#### [Items from a dataset]
= = =

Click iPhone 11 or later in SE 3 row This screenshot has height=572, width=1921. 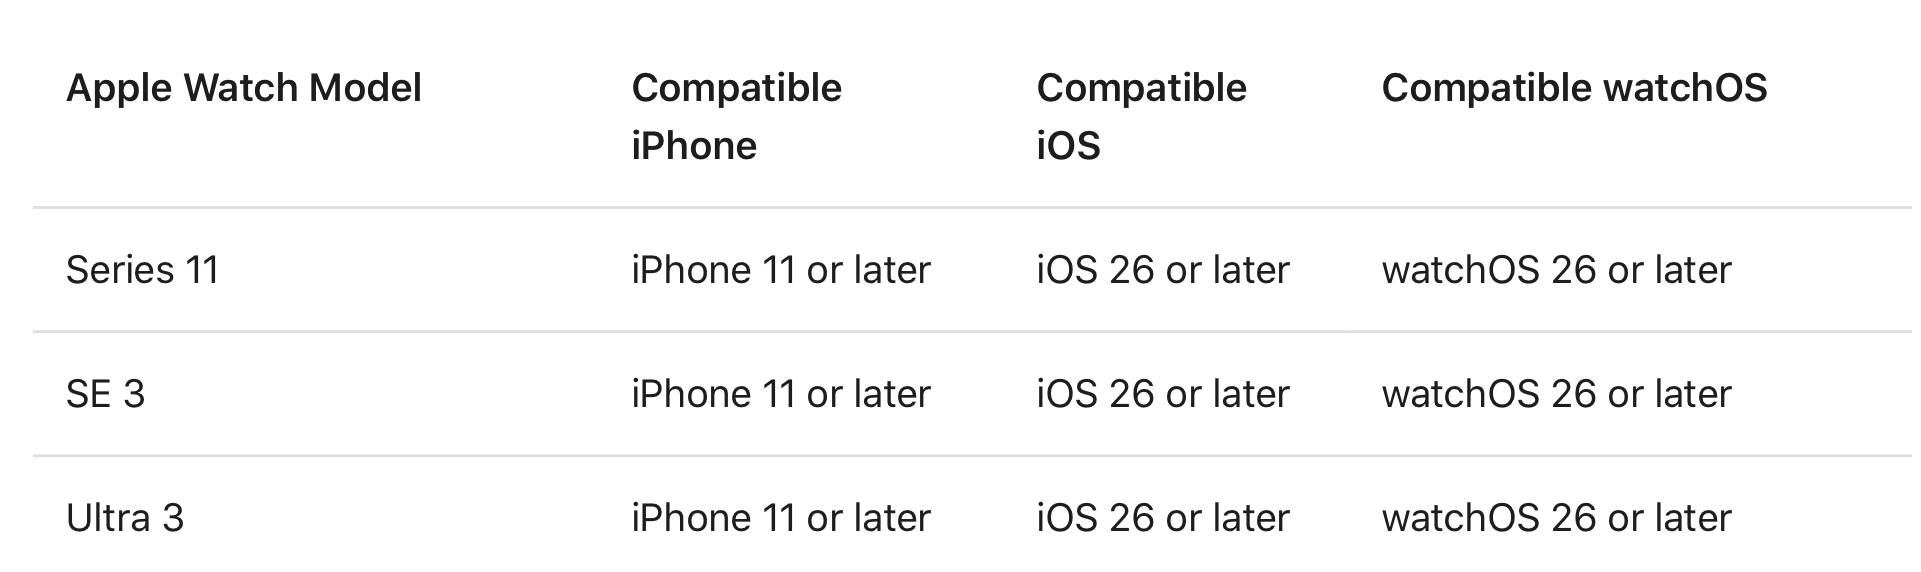click(x=781, y=394)
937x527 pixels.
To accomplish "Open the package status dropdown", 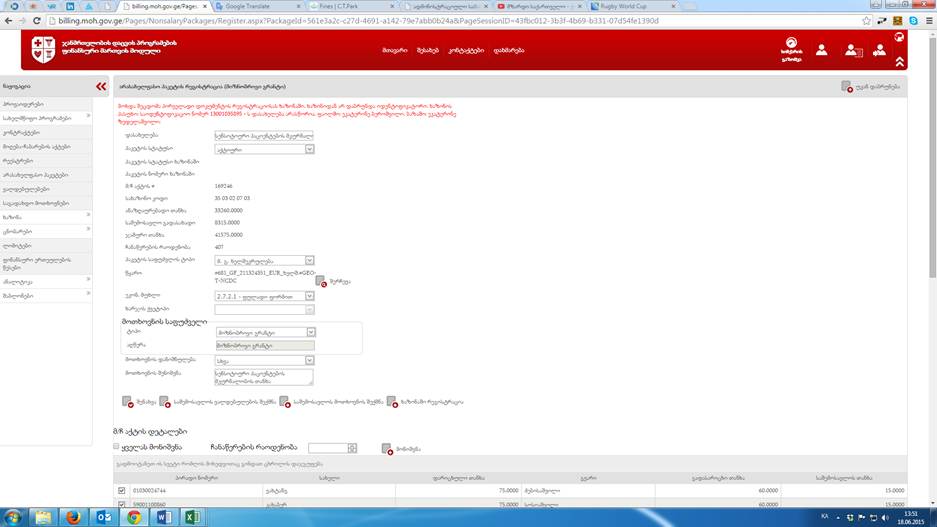I will click(x=309, y=149).
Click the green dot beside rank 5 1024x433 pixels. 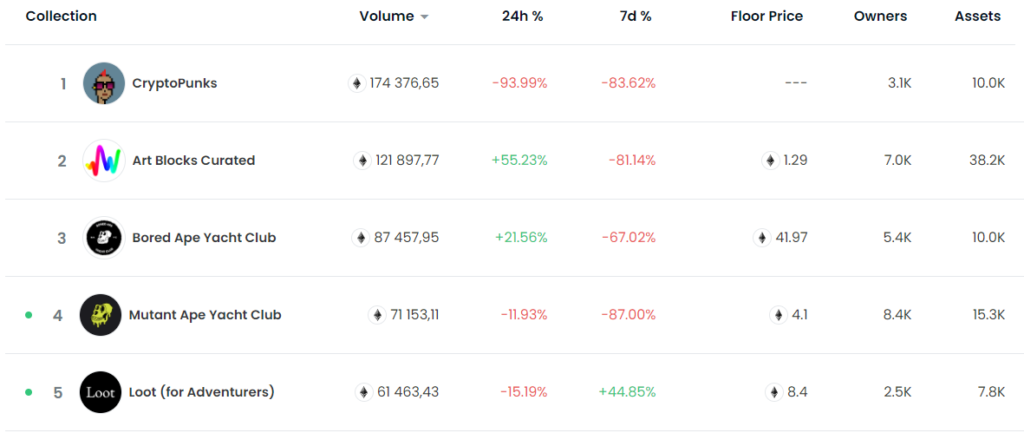29,392
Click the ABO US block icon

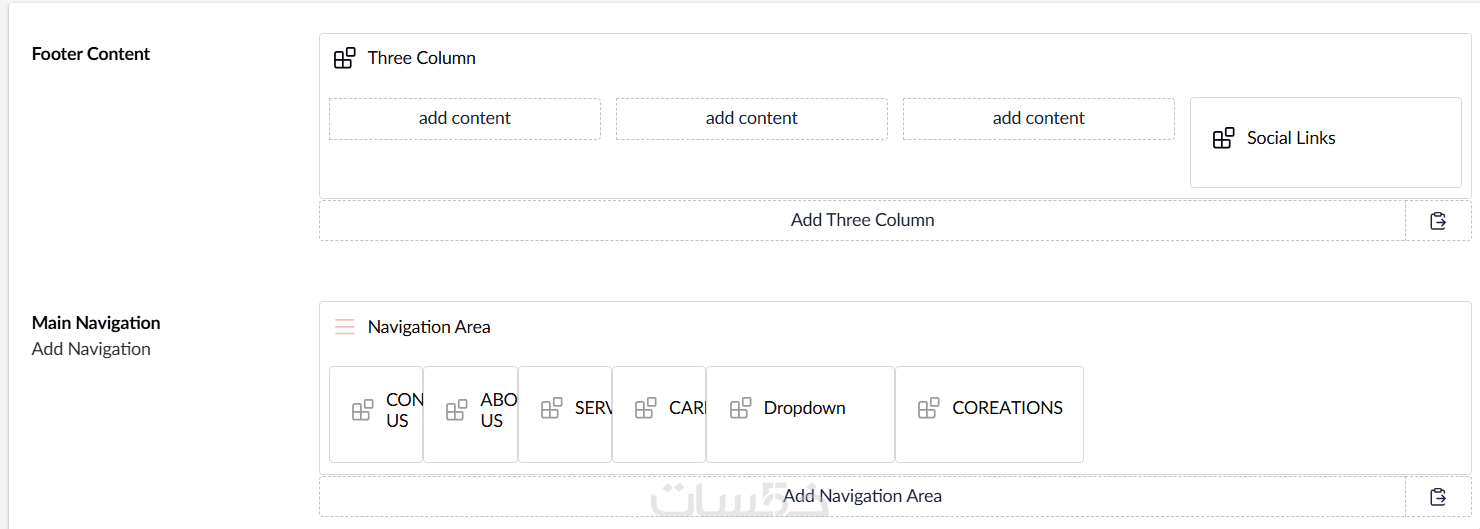(x=456, y=410)
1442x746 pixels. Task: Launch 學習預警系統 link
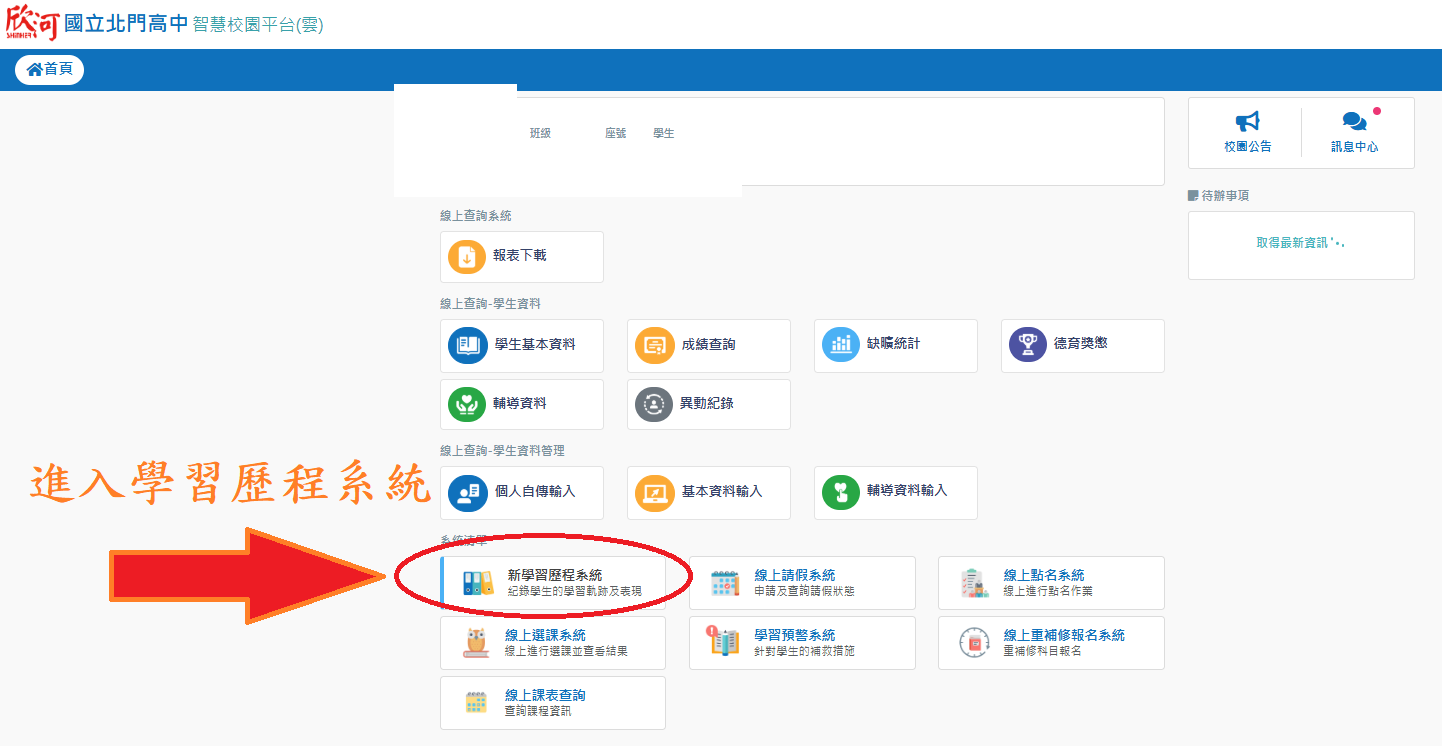[x=794, y=636]
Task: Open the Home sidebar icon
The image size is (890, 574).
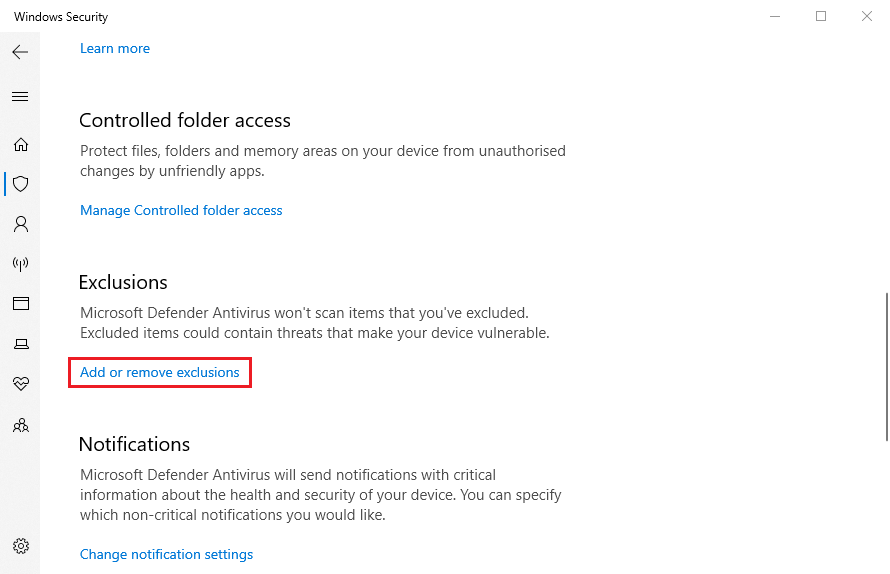Action: coord(21,144)
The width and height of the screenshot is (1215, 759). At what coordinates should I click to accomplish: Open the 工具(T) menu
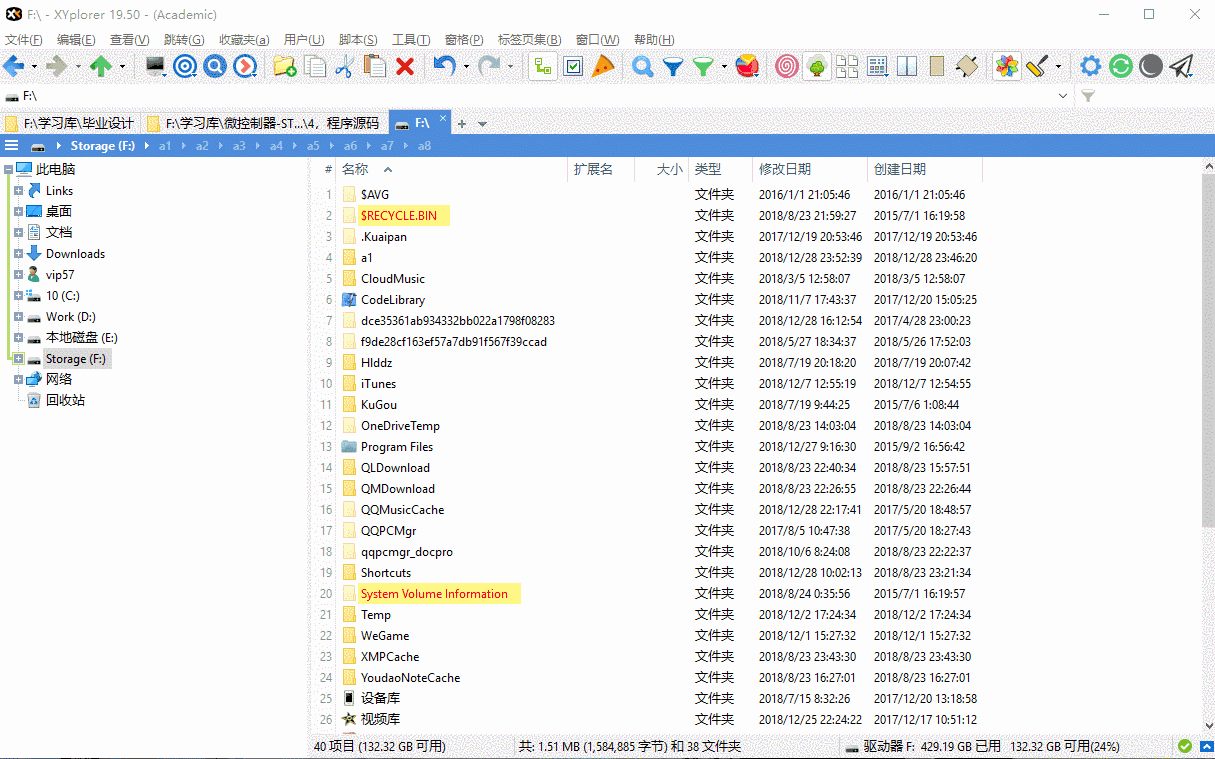click(x=410, y=40)
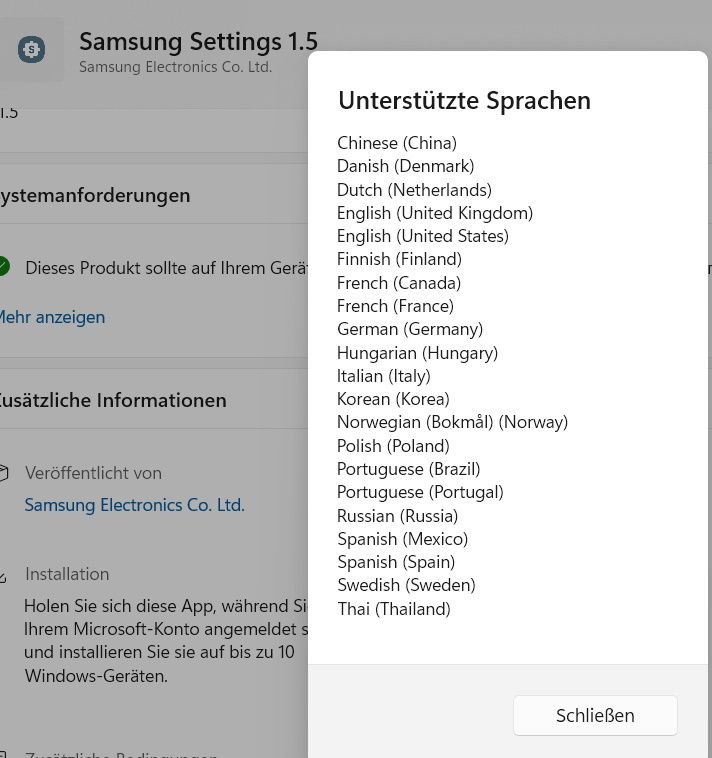Select the Spanish (Mexico) entry
Screen dimensions: 712x758
(x=402, y=539)
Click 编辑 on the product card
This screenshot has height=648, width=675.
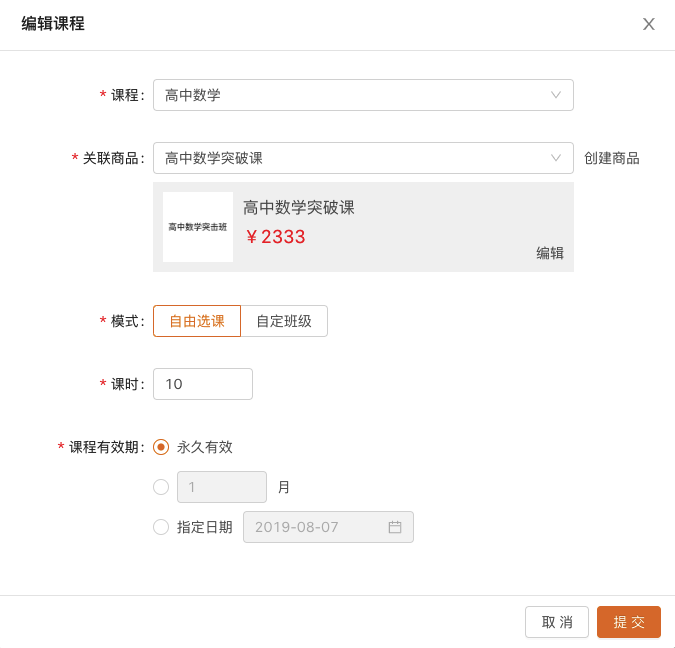tap(550, 253)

= = =

#### [About this exercise]
Reproduce the lines from the line containing "Click 编辑 on the product card" through the end of the records above, exactly and inclusively, omitting pictures.

#### [Response to the task]
Click 编辑 on the product card
This screenshot has height=648, width=675.
tap(550, 253)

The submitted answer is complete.